The CIO and Cyber Risk

 

Guest blog by Philip Clayson


Digital cyber risk in an increasingly digital landscape is a topic everyone should be intimate with, and yet few people are.  The mundanity of the management of risk is often displaced by the need to deliver transformation, accelerate product innovation or simply deliver the numbers. How then can we as business leaders, reduce the overhead of Digital Cyber Risk, with modest levels of time and financial investment, and adopt modern technology principles, without creating a cottage industry around it, and do it quickly, while also doing our day job.

While the entire executive team is responsible for the successful digital transformation of the business, it is the CIO, CTO and technology leadership team that serve as the bridge connecting IT with the business. The CISO, CRO and CIO must ensure that appropriate risk management is embedded into digital transformation, whether B2B or B2C, but especially if there is a Critical National Infrastructure component to a company’s operations.

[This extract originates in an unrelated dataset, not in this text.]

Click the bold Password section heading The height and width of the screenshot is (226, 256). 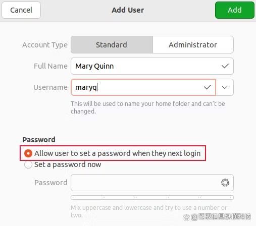[39, 140]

In the digital economy, the management of risk, including cyber and physical security must be an integral part of business processes, not an afterthought or add-on. Risk cannot be viewed as a defensive investment with limited (if any) ROI, but instead must be considered a foundational element of any business model.

Unfortunately, too often risk management and cyber security is seen as overhead rather than an enabler of success. Who had a worldwide pandemic on their risk tracker? Most good CIOs know all too well where their risks exist and are tasked with not only protecting the business from harm, but also convincing the rest of the executive team to invest in remediation programmes they often barely understand.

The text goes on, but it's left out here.